Shortlisted for Most Underrated Book 2019
It’s the 90s. Silvio Portelli returns to Melbourne after time spent teaching in England and rents a room from the charismatic octogenarian, Nancy Triganza. Nancy is having an elaborate aviary constructed to indulge her passion for birds. At a city sex shop, Silvio meets the mysterious Zlatko, a Bosnian immigrant and, in a previous life, a collector of rare birds. Silvio becomes obsessed with Zlatko, and his own journal and dreams begin to mirror Zlatko’s past, and in time the reality of what happened in Bosnia. Such revelations are counterpointed by Silvio’s own tense wait to learn the result s of his tests for HIV.

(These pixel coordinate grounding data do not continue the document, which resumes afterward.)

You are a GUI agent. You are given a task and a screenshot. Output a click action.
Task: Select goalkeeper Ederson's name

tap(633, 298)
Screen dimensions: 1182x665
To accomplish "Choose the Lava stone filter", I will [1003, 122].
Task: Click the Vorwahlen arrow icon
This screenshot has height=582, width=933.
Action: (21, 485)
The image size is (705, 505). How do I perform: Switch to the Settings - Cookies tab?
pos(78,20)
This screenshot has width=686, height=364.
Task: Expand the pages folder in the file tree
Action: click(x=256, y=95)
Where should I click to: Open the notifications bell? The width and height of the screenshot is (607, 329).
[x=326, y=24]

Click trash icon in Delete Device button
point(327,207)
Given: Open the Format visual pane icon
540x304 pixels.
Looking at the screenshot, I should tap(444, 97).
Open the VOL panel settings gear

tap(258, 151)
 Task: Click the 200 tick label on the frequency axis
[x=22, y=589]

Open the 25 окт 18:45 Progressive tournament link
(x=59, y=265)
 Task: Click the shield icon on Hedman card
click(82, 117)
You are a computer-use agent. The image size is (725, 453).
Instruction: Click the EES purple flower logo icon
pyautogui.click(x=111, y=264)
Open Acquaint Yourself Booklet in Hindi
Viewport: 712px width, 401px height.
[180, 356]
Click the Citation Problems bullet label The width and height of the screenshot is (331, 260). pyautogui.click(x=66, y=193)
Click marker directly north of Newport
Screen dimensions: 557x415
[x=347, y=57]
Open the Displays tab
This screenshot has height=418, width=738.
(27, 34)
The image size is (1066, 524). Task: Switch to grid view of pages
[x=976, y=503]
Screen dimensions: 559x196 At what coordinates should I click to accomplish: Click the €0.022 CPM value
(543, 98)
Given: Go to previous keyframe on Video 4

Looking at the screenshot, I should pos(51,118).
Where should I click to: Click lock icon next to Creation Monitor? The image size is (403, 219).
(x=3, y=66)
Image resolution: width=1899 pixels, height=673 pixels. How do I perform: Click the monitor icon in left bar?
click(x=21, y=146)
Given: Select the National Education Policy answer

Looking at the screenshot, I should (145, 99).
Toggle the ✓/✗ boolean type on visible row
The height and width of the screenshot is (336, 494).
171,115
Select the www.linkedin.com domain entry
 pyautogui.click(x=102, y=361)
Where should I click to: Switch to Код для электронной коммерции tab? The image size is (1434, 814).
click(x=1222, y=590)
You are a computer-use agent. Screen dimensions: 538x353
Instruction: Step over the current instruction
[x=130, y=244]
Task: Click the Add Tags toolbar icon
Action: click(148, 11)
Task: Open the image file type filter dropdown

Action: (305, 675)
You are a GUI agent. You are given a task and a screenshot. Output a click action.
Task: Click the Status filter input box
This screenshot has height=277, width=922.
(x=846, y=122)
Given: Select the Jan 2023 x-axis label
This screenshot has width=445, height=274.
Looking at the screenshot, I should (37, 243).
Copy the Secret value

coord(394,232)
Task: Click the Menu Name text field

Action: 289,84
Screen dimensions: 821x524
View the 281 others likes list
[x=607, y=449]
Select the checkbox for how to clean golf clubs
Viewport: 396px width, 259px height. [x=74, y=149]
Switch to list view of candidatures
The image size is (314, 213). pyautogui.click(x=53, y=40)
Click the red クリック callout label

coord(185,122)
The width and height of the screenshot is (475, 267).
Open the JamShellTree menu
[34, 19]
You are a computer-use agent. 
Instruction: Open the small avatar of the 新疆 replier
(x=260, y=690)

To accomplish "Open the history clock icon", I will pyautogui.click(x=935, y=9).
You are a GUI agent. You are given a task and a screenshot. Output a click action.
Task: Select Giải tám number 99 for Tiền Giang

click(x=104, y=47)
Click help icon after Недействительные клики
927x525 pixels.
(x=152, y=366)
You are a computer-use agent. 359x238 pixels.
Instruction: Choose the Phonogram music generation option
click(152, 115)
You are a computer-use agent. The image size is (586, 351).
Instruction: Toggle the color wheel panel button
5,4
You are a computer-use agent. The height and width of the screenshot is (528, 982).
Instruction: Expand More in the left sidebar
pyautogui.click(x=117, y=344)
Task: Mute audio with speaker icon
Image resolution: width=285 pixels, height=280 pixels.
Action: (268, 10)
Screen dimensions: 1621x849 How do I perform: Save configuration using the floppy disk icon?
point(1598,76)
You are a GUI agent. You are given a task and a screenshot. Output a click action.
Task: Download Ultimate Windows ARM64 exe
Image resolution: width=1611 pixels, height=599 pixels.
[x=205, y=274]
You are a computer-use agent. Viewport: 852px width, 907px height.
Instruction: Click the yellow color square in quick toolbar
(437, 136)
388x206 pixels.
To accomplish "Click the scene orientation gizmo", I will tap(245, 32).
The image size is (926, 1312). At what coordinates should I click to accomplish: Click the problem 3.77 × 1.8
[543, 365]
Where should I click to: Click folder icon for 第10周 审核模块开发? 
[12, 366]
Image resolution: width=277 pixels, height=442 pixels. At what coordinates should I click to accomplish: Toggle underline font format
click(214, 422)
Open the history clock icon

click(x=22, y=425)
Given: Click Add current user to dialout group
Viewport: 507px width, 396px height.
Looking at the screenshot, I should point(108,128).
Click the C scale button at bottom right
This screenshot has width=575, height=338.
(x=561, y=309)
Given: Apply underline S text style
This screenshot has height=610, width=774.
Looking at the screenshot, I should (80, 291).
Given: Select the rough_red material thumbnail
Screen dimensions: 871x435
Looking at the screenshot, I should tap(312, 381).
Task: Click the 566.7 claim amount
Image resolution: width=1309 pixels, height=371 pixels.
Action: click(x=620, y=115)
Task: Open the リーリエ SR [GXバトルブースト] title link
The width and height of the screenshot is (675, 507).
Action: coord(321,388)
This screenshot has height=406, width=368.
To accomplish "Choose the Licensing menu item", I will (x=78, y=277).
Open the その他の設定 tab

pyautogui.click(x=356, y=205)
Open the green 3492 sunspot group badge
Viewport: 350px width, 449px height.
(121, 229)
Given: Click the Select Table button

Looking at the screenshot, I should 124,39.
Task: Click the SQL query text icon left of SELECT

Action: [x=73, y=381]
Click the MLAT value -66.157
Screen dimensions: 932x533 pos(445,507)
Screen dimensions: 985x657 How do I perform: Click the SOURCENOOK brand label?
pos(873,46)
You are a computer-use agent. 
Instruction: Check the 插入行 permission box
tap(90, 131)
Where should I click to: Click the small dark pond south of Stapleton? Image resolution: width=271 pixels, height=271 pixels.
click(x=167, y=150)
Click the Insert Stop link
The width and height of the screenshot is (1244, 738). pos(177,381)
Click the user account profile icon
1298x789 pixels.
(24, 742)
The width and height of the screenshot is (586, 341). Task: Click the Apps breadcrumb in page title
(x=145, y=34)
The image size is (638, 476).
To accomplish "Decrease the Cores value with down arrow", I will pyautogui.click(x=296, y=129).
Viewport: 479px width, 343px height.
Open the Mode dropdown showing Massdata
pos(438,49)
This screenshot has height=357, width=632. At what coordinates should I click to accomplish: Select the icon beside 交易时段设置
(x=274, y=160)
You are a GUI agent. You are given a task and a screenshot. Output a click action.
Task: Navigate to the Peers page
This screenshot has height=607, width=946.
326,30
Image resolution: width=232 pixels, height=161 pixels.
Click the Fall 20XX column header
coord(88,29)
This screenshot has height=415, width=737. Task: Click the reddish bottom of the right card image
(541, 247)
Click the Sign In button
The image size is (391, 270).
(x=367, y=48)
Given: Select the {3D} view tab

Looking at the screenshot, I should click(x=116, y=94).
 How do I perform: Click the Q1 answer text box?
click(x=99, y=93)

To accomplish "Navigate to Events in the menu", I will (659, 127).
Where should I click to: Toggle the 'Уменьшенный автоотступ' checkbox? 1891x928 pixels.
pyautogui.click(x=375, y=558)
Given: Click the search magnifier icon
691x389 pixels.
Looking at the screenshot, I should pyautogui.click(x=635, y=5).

Bold in design, Antidote to a Curse is a story in which the hunter becomes the hunted, the writer the subject, and vice versa. Cristina lovingly captures Stalactites cafe where Zlatko and Silvio often meet, and a city enmeshed with Europe, both physically and in spirit.
Rich with images and allusions yet grounded in the everyday Antidote to a Curse is a startling debut. Cristina subtly draws the reader deeper and deeper into a state of psychological obsession where only the truth can provide a way out.
‘Cristina and his work evoke Franz Kafka and Arshile Gorky. This novel is an astute exploration of the nature of identity. It is also an intelligent and provocative inquiry into the nature of narrative itself and of the creative process, most particularly into the problematic relationship between art and atrocity. On their multiple journeys, the characters slither into other names and ethnicities, but the journey with which the primary narrator, Silvio, is most preoccupied is the journey away from an ending. The activity of writing the novel is the antidote to more than one curse: it holds at bay the dread of being HIV positive; it is also a bulwark against the loneliness of the nomadic outsider.’ JANETTE TURNER HOSPITAL
An extract from Antidote to a Curse won the City of Melbourne Lord Mayor’s Creative Writing Prize in 2013.